**Task to complete:** Please copy everything from the line containing "At what coordinates" down to the end of the entries, replacing "Ethereum" with "Bitcoin" and keeping all else the same.

====== Records to process

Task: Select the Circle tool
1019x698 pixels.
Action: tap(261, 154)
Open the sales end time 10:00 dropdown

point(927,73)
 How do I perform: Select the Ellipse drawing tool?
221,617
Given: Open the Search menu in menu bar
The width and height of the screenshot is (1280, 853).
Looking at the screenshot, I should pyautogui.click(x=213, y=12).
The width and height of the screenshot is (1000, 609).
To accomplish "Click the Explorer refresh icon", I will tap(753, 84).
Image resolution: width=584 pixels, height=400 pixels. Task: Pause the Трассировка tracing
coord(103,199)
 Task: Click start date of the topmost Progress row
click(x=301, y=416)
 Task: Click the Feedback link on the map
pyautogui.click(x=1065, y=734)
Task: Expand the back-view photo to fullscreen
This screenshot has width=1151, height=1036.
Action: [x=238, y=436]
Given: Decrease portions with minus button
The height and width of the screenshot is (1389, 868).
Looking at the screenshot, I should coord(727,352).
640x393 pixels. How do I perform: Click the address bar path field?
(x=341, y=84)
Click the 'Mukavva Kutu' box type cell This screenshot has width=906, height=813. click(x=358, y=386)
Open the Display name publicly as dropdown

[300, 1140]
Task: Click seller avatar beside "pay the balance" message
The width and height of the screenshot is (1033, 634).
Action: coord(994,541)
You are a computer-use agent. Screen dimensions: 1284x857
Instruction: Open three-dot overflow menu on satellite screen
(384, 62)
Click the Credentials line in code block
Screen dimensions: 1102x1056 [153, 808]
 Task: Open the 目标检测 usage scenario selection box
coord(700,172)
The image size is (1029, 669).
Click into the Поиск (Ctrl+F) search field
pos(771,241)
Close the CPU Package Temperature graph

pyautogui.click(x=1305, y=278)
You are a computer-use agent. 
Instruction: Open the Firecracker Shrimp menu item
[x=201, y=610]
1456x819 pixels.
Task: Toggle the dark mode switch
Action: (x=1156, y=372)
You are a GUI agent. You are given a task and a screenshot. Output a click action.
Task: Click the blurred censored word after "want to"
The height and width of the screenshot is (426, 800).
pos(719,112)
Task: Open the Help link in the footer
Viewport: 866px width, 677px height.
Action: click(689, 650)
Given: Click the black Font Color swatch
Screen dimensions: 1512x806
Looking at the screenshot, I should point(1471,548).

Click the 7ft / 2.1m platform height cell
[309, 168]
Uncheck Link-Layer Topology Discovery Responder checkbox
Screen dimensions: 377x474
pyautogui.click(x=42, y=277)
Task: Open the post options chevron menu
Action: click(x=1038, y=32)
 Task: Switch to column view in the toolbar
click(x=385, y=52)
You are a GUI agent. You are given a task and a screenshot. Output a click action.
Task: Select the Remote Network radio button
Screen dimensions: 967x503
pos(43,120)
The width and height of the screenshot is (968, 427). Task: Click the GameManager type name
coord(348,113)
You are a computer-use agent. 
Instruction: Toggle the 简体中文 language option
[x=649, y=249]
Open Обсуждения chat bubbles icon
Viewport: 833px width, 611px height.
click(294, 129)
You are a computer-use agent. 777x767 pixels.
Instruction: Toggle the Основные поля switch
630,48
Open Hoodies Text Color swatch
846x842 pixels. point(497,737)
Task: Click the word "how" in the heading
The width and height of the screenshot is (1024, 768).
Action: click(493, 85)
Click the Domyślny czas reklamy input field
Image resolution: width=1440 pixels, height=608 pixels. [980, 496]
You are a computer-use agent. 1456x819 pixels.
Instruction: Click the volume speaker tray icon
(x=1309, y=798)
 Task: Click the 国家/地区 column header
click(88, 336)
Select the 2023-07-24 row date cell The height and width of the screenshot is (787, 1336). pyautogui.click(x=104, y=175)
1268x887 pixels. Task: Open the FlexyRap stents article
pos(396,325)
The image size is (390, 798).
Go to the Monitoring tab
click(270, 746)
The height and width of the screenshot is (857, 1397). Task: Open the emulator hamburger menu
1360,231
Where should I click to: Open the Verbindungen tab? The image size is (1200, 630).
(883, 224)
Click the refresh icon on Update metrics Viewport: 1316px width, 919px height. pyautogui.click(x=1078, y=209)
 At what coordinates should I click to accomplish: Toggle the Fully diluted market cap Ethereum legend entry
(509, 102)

============

**Task result:**
 At what coordinates should I click to accomplish: Toggle the Fully diluted market cap Bitcoin legend entry
(509, 102)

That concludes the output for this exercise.